Im Gespräch mit FM4 sagte der österreichische Schachgroßmeister Valentin Dragnev, dass, „so lächerlich wie sie klingt“, im Prinzip diese „Theorie trotzdem durchführbar sein könnte“. Im Schach basiere bisher jedenfalls „sehr viel auf Vertrauen“. Anhand von Spielzügen ließe sich oft erahnen, ob ein „Zug ‚menschlich‘ oder ‚unmenschlich‘ sei“ – mehr dazu in fm4.ORF.at. Betrug lässt sich jedenfalls nicht leicht beweisen.

Im Zweifel nackt spielen

Niemann ließ die Vorwürfe damals nicht auf sich sitzen: „Wenn sie wollen, dass ich mich völlig nackt ausziehe, werde ich es tun. Es ist mir egal. Denn ich weiß, dass ich sauber bin“, so der Schachspieler in einem Interview nach seinem Sieg gegen Carlsen. Skepsis herrscht vor allem deshalb, weil Niemann bei einem Interview zuvor zugegeben hatte, in der Vergangenheit bei Onlineturnieren betrogen zu haben – allerdings im Teenager-Alter. Seither, beteuert er, habe er nie wieder geschummelt.
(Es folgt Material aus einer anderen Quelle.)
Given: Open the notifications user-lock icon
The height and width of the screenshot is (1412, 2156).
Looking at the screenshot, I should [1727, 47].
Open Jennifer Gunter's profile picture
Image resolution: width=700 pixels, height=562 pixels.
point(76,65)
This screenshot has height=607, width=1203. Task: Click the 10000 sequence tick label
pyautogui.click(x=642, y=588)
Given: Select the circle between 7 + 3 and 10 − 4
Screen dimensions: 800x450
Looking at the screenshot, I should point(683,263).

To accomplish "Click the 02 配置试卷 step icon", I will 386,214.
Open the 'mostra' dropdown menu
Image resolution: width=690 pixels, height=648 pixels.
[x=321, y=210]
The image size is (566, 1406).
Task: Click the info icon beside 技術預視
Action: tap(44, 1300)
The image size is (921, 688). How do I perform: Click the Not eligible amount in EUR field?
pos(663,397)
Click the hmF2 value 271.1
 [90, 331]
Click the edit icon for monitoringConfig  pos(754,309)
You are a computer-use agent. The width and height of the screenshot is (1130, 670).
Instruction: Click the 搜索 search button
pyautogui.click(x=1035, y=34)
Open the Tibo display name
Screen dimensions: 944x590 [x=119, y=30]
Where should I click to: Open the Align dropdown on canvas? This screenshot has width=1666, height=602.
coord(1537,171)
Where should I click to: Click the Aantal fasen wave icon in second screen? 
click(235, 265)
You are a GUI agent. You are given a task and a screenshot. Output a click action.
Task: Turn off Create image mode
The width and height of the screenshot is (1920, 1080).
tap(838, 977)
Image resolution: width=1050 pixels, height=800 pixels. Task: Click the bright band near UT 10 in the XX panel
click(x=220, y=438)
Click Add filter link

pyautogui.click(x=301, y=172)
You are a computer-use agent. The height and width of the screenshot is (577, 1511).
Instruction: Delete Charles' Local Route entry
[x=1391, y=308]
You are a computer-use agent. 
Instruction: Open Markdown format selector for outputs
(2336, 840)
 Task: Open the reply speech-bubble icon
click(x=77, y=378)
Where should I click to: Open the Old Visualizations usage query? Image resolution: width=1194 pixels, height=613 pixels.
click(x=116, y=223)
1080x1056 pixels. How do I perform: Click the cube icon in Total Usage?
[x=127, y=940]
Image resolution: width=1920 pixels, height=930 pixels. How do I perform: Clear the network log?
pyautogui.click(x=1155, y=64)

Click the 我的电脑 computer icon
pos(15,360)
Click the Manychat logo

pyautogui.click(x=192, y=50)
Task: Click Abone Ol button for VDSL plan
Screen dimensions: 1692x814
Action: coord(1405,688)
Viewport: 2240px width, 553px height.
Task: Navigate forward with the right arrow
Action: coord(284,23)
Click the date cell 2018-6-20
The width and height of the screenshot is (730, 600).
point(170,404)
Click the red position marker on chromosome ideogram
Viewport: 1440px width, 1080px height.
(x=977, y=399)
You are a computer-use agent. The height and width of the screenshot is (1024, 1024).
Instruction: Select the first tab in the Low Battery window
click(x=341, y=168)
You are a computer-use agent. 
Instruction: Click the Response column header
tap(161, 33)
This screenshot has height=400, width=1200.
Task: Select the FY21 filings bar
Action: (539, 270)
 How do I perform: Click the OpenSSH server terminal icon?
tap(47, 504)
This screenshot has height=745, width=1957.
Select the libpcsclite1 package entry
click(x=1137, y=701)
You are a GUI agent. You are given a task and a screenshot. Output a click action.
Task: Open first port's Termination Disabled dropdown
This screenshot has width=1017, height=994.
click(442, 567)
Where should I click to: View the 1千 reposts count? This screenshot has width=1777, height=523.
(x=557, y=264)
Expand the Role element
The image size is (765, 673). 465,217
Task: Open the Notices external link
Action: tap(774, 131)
Niemann fühlte sich zu Unrecht verfolgt und beklagte online eine Rufmordkampagne gegen ihn. Auffallend ist aber auch Niemanns steile Karriere – in weniger als zwei Jahren verbesserte sich seine Elo-Zahl, also seine Spielstärke, deutlich. Kritiker wollen darin den Beweis sehen, dass hier etwas nicht mit rechten Dingen zugehen kann.

Doch Niemann hat auch Unterstützer: So sagte etwa Schachlegende Garri Kasparow, dass Niemann sehr wahrscheinlich „sauber“ spiele. Viele sehen in Carlsens Verhalten auch eine Trotzreaktion darauf, dass er von einem derart jungen Spieler geschlagen worden ist.